小畜 → 无妄
Hexagram 9: Small Taming → Hexagram 25: Innocence
Changing Lines
This transformation involves 3 changing lines (lines 2, 3, 4).
Line 2
九二 牽復。吉。
Nine in the second place means: He allows himself to be drawn into returning. Good fortune.
Line 3
九三 輿說輻。夫妻反目。
Nine in the third place means: The spokes burst out of the wagon wheels. Man and wife roll their eyes.
Line 4
六四 有孚。血去惕出。无咎。
Six in the fourth place means: If you are sincere, blood vanishes and fear gives way. No blame.
Trigram Changes
Yilin Verse
騋牝龍身,日馭三千,南止蒼梧,與福為婚。道里夷易,安全無忌。
A tall mare with a dragon is form, galloping three thousand li by day. Halting south at Cangwu; wedded to good fortune. The road is smooth and easy; safe and free from hindrance.

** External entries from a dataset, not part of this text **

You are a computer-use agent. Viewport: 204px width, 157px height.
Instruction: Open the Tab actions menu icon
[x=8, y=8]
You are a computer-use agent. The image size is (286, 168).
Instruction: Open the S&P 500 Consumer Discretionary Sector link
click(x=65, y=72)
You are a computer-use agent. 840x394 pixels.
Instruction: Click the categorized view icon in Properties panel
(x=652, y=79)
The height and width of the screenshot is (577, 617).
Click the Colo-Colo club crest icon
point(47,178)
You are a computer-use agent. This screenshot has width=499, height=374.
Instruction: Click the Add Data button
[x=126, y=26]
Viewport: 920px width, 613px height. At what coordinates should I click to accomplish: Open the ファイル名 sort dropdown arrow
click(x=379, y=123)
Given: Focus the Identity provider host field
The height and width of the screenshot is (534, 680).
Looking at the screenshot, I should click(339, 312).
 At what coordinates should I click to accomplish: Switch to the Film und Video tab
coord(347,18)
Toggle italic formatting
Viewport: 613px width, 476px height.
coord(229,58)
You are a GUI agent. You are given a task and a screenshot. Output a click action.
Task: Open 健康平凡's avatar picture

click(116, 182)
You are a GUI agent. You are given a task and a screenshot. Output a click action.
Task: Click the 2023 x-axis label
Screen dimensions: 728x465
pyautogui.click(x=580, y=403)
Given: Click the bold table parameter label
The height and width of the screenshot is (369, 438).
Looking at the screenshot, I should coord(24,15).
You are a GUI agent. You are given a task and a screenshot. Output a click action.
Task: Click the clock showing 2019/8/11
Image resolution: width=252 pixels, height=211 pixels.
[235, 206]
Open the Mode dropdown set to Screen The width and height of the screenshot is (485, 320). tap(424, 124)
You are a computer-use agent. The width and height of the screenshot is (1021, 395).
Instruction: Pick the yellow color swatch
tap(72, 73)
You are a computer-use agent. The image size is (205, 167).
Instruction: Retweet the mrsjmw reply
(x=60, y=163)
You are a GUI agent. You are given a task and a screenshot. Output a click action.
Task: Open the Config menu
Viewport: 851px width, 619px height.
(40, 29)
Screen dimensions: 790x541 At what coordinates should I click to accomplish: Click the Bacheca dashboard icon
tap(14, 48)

— Jiao Yanshou, Yilin (Forest of Changes), 1st century BCE
Commentary
Wind above heaven yields to thunder rolling beneath heaven's vault — Innocence's natural spontaneity. A great mare with a dragon's body covers three thousand leagues a day, halting in the south at Cangwu — the distant land where Emperor Shun died and was buried. Fortune and blessing attend the journey as companions. The road is smooth and easy; all is safe, with nothing to fear. From Small Taming to Innocence, gentle restraint opens into heaven-sanctioned movement that encounters no false obstacle. The dragon-mare embodies Wu Wang's principle: when action proceeds from genuine nature rather than scheming calculation, even the most extraordinary journey unfolds without impediment. Innocence is not naivety but alignment with cosmic order.